PROBLEM TO WORK ON: Write out the lines of the material below exactly, beginning at the line with "The height and" and stopping after the line with "use IV contrast", and leave out the pictures.

DATA FOR THIS EXERCISE:
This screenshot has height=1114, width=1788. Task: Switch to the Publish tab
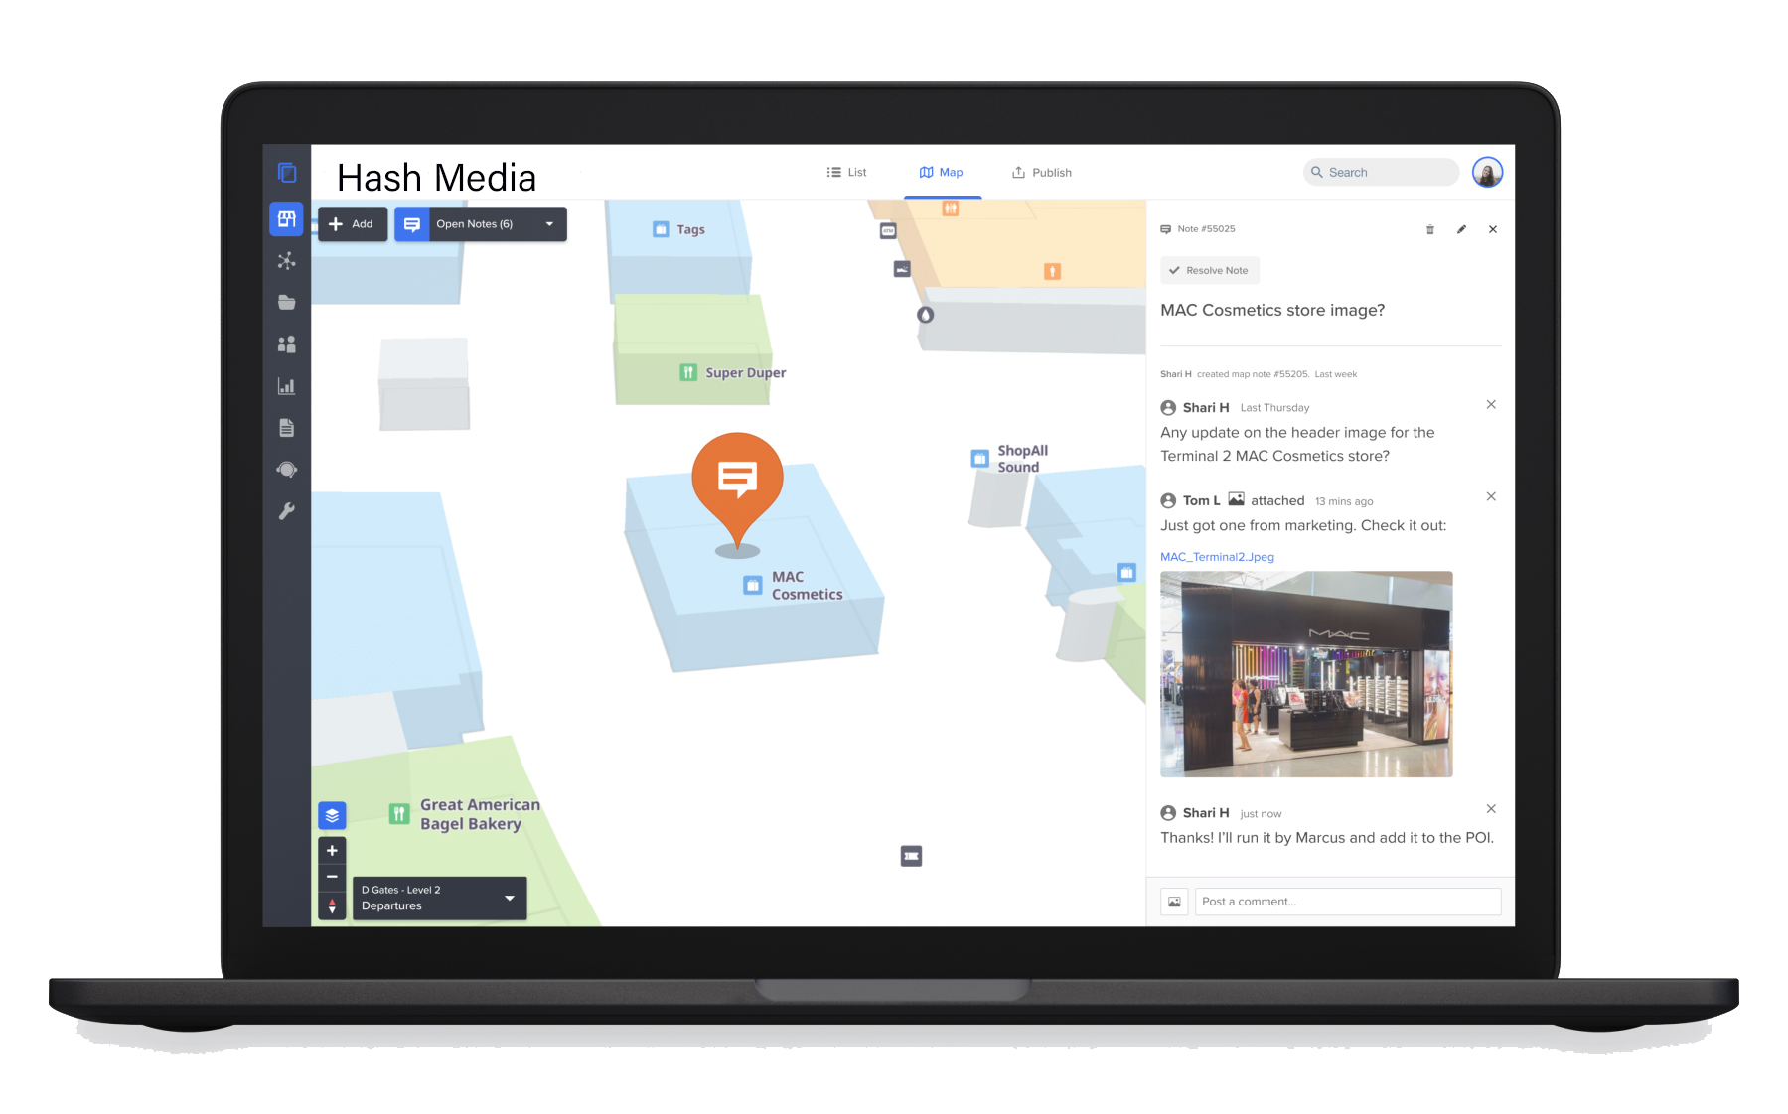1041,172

* * *

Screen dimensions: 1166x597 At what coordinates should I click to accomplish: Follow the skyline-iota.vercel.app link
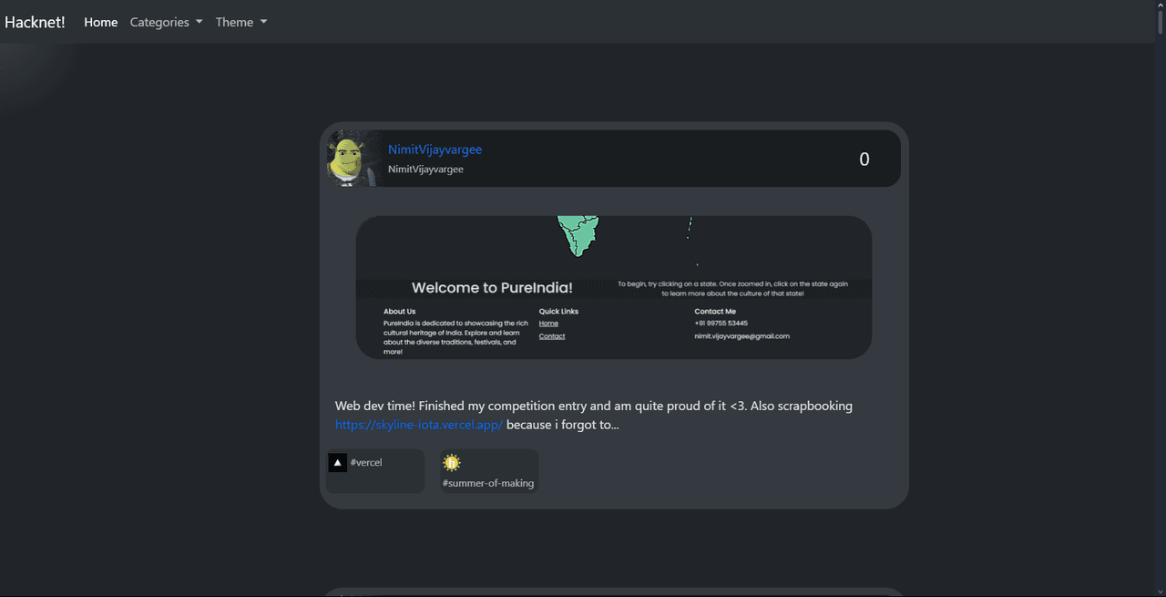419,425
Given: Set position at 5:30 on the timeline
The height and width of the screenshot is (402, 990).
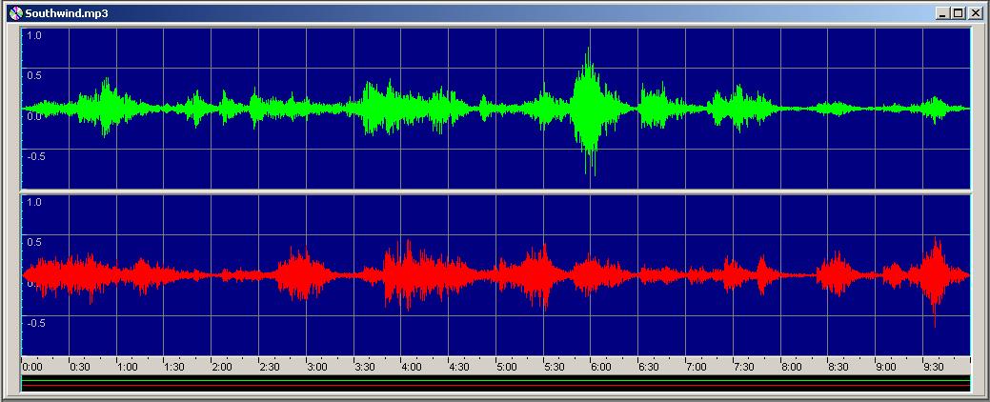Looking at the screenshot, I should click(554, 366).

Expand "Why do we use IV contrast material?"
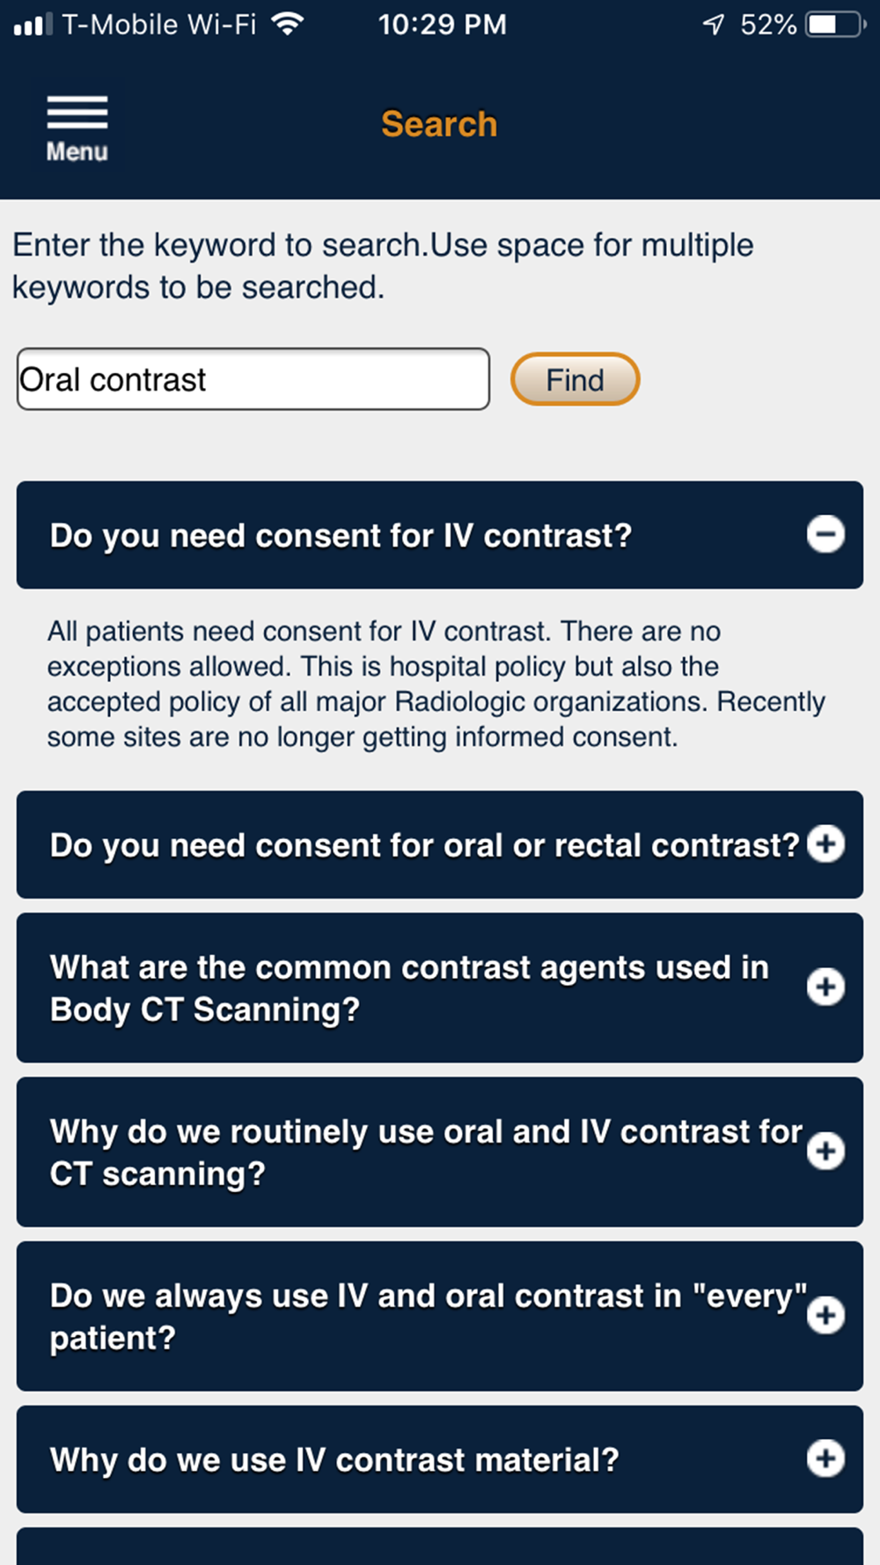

REPLY TO THE EXERCISE:
The height and width of the screenshot is (402, 990).
Looking at the screenshot, I should click(554, 366).

Expand "Why do we use IV contrast material?"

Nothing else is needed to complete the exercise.